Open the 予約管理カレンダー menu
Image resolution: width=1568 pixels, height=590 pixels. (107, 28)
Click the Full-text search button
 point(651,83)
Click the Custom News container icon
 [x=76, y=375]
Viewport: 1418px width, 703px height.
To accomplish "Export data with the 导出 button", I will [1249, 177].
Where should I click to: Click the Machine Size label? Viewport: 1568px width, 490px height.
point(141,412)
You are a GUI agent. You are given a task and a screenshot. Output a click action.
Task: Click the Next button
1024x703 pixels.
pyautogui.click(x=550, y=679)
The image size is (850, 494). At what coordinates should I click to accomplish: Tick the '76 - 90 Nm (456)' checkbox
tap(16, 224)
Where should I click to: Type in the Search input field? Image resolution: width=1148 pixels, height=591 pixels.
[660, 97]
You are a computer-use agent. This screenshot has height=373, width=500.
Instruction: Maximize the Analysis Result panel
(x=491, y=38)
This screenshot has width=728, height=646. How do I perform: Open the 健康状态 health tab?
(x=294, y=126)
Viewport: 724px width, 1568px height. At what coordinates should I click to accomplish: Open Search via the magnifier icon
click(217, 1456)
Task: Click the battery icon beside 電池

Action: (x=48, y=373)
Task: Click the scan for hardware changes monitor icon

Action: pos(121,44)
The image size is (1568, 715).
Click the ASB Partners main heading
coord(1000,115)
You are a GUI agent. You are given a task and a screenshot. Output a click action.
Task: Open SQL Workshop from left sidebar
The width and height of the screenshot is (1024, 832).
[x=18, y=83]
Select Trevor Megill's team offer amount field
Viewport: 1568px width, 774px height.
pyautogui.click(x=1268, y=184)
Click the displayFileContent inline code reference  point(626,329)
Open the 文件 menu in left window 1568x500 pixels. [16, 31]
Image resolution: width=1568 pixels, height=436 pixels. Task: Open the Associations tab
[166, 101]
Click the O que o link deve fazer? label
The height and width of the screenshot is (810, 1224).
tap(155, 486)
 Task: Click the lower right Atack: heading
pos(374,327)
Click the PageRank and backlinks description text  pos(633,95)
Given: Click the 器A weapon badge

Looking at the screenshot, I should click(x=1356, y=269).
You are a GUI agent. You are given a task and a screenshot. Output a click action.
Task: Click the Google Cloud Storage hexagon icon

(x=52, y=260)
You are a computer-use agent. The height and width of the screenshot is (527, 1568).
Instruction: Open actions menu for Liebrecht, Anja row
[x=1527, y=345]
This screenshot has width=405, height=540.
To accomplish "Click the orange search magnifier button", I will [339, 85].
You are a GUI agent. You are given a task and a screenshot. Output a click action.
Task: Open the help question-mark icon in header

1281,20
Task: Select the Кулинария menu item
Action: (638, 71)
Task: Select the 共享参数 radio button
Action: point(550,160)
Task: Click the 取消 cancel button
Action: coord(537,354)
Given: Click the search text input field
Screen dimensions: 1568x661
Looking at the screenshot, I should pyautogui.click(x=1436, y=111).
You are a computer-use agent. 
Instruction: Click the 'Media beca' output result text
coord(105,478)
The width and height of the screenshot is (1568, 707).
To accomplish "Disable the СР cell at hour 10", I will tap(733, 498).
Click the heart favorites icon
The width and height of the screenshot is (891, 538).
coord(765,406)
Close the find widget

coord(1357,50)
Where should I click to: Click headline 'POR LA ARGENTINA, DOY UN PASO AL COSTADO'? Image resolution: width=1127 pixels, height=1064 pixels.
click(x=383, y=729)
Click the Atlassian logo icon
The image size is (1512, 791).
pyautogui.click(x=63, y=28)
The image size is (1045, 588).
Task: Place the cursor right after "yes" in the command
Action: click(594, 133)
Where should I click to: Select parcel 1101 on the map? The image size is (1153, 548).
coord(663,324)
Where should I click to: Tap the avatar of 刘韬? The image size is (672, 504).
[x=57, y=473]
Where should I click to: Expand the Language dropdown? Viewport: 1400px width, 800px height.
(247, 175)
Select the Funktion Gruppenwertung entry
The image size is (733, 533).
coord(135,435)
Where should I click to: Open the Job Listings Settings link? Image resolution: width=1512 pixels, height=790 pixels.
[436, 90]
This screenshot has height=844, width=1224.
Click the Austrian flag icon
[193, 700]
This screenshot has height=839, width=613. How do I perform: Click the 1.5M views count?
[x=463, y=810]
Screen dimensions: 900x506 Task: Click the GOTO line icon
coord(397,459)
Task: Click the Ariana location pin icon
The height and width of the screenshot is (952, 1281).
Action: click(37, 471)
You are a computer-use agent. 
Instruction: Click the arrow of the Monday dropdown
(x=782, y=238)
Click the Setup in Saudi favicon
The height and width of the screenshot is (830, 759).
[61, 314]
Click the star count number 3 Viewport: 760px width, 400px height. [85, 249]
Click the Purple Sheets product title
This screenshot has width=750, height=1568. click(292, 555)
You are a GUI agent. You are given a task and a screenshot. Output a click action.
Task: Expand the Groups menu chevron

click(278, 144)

····················

# [AIM]
Filter the records above, copying every line that contains the string "pixels". Case counts.

# [FULL SOLUTION]
Image resolution: width=1568 pixels, height=590 pixels. (107, 28)
1024x703 pixels.
Where should I click to: Type in the Search input field? Image resolution: width=1148 pixels, height=591 pixels.
Open the 文件 menu in left window 1568x500 pixels. [16, 31]
Image resolution: width=1568 pixels, height=436 pixels. Task: Open the Associations tab
Where should I click to: Click headline 'POR LA ARGENTINA, DOY UN PASO AL COSTADO'? Image resolution: width=1127 pixels, height=1064 pixels.
Where should I click to: Open the Job Listings Settings link? Image resolution: width=1512 pixels, height=790 pixels.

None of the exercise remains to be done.